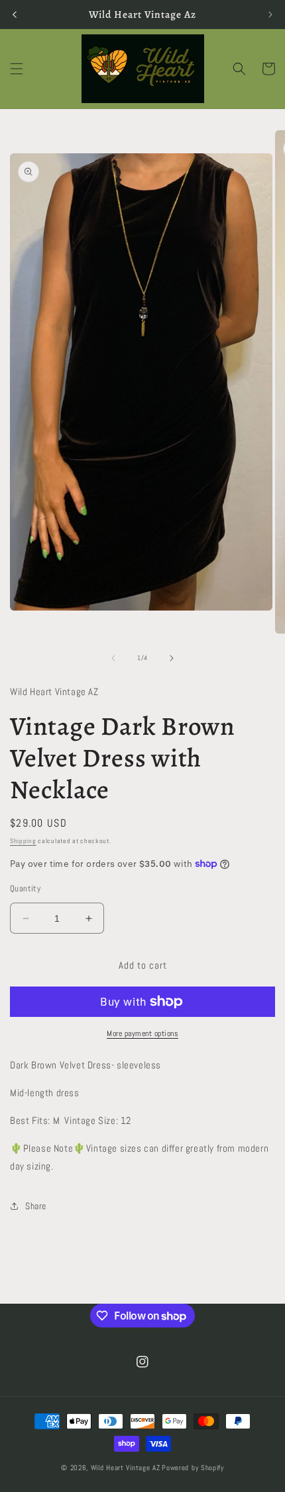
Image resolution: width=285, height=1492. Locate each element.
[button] (16, 68)
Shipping (23, 841)
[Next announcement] (270, 14)
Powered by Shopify (193, 1467)
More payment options (142, 1033)
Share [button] (35, 1206)
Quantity (25, 888)
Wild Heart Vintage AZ (125, 1467)
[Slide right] (171, 658)
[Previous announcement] (14, 14)
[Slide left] (113, 658)
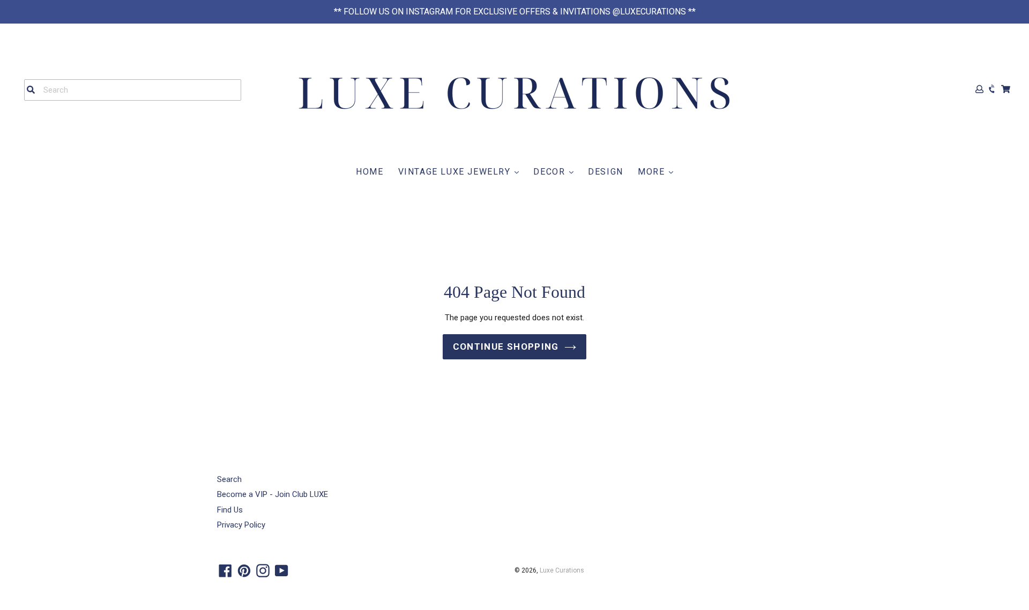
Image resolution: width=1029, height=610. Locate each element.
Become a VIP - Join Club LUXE (272, 494)
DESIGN (605, 172)
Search (229, 479)
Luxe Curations (562, 570)
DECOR (550, 172)
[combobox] (132, 90)
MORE (653, 172)
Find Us (230, 510)
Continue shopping (506, 346)
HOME (369, 172)
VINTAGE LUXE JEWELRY (456, 172)
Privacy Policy (241, 525)
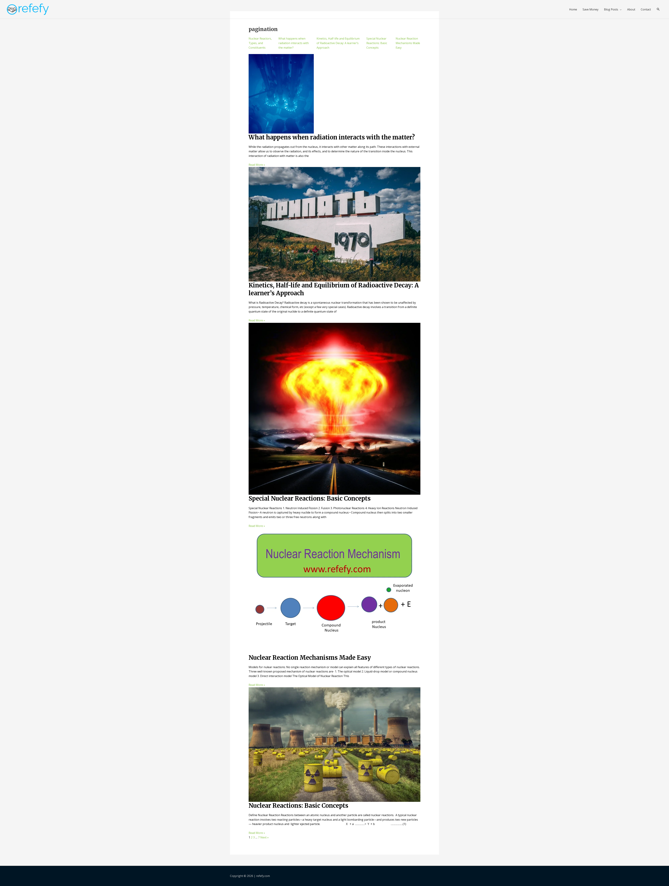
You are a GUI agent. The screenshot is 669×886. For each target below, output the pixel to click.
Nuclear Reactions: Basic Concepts (298, 805)
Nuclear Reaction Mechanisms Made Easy (408, 43)
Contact (646, 9)
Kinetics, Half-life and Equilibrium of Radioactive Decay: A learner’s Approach (338, 43)
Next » (264, 837)
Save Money (590, 9)
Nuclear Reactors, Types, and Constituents (260, 43)
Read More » (257, 165)
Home (573, 9)
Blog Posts (611, 9)
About (631, 9)
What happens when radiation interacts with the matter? (293, 43)
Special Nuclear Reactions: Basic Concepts (376, 43)
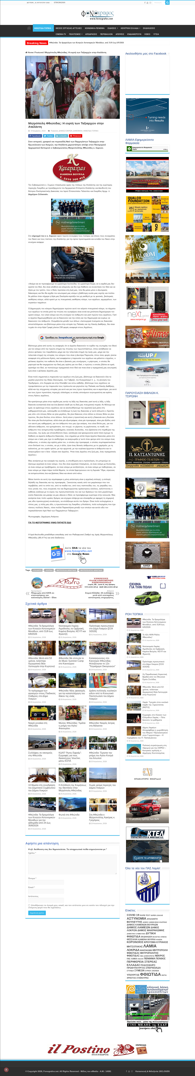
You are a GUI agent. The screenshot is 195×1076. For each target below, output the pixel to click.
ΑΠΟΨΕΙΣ (120, 34)
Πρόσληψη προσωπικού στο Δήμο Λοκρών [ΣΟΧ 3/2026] (101, 628)
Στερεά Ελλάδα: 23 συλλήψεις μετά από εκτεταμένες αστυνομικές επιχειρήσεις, (99, 594)
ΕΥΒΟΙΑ (164, 937)
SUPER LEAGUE (157, 915)
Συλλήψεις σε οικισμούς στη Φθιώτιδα (40, 754)
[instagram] (150, 2)
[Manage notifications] (6, 1069)
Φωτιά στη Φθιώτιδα (69, 814)
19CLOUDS (164, 1071)
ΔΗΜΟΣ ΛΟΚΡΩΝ (65, 131)
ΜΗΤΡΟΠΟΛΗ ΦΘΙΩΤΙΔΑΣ (66, 570)
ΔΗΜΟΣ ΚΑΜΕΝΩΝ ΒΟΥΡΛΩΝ (142, 924)
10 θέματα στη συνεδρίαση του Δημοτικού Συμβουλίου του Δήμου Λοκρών (41, 788)
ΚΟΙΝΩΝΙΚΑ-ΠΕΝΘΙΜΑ (94, 28)
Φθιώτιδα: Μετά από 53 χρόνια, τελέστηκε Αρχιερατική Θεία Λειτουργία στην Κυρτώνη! (41, 662)
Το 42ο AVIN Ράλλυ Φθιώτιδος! (63, 43)
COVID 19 (133, 914)
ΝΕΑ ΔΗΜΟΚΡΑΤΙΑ (147, 956)
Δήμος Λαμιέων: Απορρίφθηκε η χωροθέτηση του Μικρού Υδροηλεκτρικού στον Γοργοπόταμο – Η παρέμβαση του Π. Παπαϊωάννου (147, 732)
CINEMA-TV (61, 34)
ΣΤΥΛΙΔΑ (130, 971)
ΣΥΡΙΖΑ (148, 971)
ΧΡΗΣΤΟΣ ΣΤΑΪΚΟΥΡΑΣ (138, 978)
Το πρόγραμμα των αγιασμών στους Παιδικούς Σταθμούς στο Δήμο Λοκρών (42, 694)
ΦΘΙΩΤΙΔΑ (150, 974)
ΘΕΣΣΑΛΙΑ (132, 939)
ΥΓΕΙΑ (156, 34)
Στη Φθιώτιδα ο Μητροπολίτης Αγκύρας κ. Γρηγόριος (102, 817)
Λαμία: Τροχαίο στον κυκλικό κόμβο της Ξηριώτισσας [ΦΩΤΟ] (155, 704)
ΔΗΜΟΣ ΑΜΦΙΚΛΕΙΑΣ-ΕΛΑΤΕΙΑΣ (155, 922)
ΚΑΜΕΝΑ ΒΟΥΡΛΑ (147, 939)
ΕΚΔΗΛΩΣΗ (146, 937)
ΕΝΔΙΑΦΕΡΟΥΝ (134, 34)
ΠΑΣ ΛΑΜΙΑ (132, 959)
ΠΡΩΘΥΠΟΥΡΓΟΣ (136, 968)
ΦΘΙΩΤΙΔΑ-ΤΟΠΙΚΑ (42, 28)
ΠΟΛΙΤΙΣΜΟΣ (75, 34)
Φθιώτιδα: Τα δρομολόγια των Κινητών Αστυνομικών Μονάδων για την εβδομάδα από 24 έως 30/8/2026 (41, 820)
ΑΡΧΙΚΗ (29, 28)
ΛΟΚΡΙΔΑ (49, 570)
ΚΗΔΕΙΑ (159, 939)
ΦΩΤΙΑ (164, 975)
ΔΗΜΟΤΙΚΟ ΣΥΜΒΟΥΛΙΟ (136, 934)
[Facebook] (145, 2)
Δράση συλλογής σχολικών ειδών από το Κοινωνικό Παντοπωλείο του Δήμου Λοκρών (103, 694)
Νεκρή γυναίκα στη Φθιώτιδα (37, 724)
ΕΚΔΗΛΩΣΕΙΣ (149, 28)
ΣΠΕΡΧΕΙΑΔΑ (153, 968)
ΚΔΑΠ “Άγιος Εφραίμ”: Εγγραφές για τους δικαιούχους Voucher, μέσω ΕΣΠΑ (70, 756)
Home (30, 52)
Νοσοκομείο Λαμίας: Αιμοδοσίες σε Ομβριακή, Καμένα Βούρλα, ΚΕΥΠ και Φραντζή (72, 630)
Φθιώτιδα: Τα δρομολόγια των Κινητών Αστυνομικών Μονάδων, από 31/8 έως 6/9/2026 (41, 630)
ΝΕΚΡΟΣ (160, 955)
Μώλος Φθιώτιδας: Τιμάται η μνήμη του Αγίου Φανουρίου (72, 726)
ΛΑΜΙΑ (150, 946)
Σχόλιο (32, 853)
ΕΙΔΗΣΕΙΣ (112, 28)
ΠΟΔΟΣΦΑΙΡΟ (147, 965)
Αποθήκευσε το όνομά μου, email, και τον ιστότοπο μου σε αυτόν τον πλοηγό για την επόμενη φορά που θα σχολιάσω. (71, 906)
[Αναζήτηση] (167, 2)
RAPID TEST (145, 915)
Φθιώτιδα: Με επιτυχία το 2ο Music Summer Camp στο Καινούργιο (71, 661)
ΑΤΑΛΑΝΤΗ (37, 570)
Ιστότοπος (33, 896)
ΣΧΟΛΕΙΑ (155, 971)
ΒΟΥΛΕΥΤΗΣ (134, 921)
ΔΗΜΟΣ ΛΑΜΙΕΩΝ (138, 927)
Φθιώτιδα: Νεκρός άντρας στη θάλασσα (102, 724)
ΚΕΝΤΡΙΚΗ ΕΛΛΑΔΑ (129, 28)
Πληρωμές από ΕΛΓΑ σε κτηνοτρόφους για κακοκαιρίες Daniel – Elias (44, 594)
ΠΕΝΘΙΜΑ (149, 958)
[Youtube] (147, 2)
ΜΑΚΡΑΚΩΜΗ (146, 950)
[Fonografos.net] (97, 14)
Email (31, 887)
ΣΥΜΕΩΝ (139, 970)
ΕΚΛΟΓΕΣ (156, 937)
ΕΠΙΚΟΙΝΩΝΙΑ (59, 3)
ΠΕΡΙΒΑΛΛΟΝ (106, 34)
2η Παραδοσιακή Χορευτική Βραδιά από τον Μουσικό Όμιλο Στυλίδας (154, 676)
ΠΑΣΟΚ (140, 959)
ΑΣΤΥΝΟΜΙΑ (136, 918)
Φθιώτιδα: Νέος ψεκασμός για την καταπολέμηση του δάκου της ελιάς (72, 693)
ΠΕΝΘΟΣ (161, 958)
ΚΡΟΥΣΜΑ (150, 942)
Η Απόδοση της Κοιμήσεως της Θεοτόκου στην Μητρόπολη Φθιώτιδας (72, 788)
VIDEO (147, 34)
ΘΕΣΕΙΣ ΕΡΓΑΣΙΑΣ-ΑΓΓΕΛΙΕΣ (69, 28)
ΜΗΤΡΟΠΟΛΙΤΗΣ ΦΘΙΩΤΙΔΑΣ (91, 570)
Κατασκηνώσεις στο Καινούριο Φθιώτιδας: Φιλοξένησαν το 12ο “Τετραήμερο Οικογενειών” (102, 662)
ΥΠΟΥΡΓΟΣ (133, 975)
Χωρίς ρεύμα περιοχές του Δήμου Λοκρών (102, 786)
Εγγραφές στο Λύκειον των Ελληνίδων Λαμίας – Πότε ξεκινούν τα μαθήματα (154, 717)
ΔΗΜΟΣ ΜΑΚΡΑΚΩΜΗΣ (150, 930)
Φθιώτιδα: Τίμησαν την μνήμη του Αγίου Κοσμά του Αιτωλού (101, 755)
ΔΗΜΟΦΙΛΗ (78, 131)
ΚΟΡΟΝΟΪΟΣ (135, 942)
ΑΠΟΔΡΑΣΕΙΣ (91, 34)
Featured (39, 52)
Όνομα (32, 878)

------------------------------------------------------------

* _Exercise requirements_
Lay out as a numbered list the lines of the records between the line holding "Κατασκηνώσεις στο Καινούριο" and the line holding "ΔΗΜΟΦΙΛΗ (78, 131)", inclusive, leaving out any blank lines.

* _Full response_
1. Κατασκηνώσεις στο Καινούριο Φθιώτιδας: Φιλοξένησαν το 12ο “Τετραήμερο Οικογενειών” (102, 662)
2. ΥΠΟΥΡΓΟΣ (133, 975)
3. Χωρίς ρεύμα περιοχές του Δήμου Λοκρών (102, 786)
4. Εγγραφές στο Λύκειον των Ελληνίδων Λαμίας – Πότε ξεκινούν τα μαθήματα (154, 717)
5. ΔΗΜΟΣ ΜΑΚΡΑΚΩΜΗΣ (150, 930)
6. Φθιώτιδα: Τίμησαν την μνήμη του Αγίου Κοσμά του Αιτωλού (101, 755)
7. ΔΗΜΟΦΙΛΗ (78, 131)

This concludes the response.